Penelitian yang dilakukan oleh Duff
(1998) dan Alves Diaz (1995) menyatakan hasil analisa statistik dari beberapa
negara-negara menunjukkan peristiwa tingkat kecelakaan fatal pada proyek
konstruksi adalah lebih tinggi dibanding
rata-rata untuk semua industri, dalam Suraji (2000). Dahulu, para ahli
menganggap suatu kecelakaan disebabkan oleh tindakan pekerja yang salah.
Sekarang anggapan itu telah bergeser bahwa kecelakaan kerja bersumber kepada
faktor-faktor organisasi dan manajemen. Para pekerja dan pegawai mestinya dapat
diarahkan dan dikontrol oleh pihak manajemen
sehingga tercipta suatu kegiatan kerja yang aman.
Sejalan dengan teori-teori penyebab kecelakaan yang terbaru, maka pihak
manajemen harus bertanggungjawab terhadap keselamatan kerja para pekerjanya.
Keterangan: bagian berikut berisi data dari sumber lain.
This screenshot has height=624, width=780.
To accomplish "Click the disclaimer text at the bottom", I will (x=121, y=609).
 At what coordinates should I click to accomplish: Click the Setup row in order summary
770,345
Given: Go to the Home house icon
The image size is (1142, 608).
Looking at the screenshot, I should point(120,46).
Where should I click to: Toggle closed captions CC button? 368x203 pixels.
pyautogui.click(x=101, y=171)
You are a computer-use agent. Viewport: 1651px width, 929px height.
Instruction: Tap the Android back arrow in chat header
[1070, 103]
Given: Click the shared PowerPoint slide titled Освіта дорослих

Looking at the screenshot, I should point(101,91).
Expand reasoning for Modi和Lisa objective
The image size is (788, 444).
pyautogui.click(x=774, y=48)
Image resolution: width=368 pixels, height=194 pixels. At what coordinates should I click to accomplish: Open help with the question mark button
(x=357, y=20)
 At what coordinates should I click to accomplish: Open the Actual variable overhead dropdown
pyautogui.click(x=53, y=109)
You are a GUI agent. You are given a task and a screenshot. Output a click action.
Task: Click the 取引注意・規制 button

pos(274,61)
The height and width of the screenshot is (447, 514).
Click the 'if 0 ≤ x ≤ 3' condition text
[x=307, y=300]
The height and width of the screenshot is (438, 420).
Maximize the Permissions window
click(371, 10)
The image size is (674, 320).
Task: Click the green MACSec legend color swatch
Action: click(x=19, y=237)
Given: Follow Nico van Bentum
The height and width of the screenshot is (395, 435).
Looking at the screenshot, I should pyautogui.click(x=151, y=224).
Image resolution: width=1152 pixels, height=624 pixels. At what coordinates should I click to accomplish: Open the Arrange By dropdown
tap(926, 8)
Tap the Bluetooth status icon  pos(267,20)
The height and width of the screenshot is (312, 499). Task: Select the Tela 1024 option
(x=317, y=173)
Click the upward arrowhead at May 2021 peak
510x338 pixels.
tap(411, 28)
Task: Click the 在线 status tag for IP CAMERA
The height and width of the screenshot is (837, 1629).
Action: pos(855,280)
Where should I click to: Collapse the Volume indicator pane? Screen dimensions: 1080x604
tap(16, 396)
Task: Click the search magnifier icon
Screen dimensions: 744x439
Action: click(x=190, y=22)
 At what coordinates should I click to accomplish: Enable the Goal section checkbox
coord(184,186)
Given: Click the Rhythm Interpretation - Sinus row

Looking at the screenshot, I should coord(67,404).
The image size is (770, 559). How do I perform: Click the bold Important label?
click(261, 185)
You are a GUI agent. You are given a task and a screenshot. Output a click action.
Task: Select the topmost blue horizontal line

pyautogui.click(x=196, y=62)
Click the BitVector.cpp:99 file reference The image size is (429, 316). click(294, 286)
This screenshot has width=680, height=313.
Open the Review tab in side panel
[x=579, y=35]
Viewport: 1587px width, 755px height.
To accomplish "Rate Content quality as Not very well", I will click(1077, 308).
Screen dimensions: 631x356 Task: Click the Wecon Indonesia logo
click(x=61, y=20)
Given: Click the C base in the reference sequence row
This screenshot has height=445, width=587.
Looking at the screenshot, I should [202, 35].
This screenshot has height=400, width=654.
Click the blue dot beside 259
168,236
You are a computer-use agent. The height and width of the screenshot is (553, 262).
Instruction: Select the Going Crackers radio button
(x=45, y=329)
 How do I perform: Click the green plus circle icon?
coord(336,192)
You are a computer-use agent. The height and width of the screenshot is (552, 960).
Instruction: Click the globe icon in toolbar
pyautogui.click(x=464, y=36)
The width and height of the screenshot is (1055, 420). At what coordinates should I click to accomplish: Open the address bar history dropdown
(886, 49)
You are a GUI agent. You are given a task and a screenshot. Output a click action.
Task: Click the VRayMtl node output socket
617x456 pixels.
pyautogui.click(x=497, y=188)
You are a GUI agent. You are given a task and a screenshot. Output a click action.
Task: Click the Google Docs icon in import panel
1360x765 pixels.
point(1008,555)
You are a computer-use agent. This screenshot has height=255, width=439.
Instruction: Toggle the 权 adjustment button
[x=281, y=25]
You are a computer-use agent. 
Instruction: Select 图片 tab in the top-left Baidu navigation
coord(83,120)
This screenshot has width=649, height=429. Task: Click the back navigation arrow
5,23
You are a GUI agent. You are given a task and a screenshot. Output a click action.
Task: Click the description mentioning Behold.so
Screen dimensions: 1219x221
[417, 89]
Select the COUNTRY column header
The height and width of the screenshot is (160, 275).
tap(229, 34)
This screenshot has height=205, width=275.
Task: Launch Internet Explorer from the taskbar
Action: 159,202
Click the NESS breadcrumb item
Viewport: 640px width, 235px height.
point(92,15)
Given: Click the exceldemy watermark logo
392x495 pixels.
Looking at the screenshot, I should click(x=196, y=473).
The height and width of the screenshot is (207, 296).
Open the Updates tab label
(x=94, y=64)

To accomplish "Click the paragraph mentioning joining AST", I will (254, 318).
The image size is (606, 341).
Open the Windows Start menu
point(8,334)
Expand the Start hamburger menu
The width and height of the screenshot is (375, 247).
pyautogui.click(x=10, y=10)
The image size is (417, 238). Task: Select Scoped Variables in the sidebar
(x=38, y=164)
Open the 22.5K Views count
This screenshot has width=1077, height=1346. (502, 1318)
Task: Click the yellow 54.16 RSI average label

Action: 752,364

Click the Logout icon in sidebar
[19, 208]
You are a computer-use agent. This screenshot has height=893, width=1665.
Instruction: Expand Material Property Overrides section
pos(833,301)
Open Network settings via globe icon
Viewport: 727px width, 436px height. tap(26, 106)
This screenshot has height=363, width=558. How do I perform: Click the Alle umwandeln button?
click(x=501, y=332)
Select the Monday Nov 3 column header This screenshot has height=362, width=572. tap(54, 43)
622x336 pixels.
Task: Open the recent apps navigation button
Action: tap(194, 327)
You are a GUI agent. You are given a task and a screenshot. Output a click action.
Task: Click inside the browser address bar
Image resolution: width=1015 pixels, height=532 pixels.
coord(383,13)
Tulisan ini akan membahas peranan manajemen dalam usaha-usaha pencegahan
kecelakaan kerja di proyek konstruksi.
2. TINJAUAN
UMUM
2.1 Tinjauan
Historis
Secara historis,
keselamatan kerja telah banyak diperhatikan sejak zaman dahulu. Hammurabi, raja
Babilonia pada tahun 2040 SM telah membuat dan memberlakukan suatu peraturan
bangunan yang dikenal sebagai The Code of Hammurabi. Beberapa pasal dalam
peraturan tersebut antara lain:
(a) apabila seseorang membuat bangunan dan bangunan
tersebut runtuh sehingga menimbulkan korban jiwa maka pembuat bangunan tersebut
harus dihukum mati dan
(b) apabila bangunan yang dibuat runtuh dan
menimbulkan kerusakan pada
hak milik orang lain
maka pembuat bangunan harus mengganti semua kerusakan yang ditimbulkannya. Jadi
aspek keamanan telah menjadi persyaratan utama yang mutlak harus dipenuhi sejak
zaman dahulu kala, Suhendro (2003). Lima abad kemudian, Mozai raja setelah Hammurabi mengharuskan para ahli bangunan bertanggung
jawab pula pada keselamatan para pelaksana dan pekerjanya, Suma’mur (1981).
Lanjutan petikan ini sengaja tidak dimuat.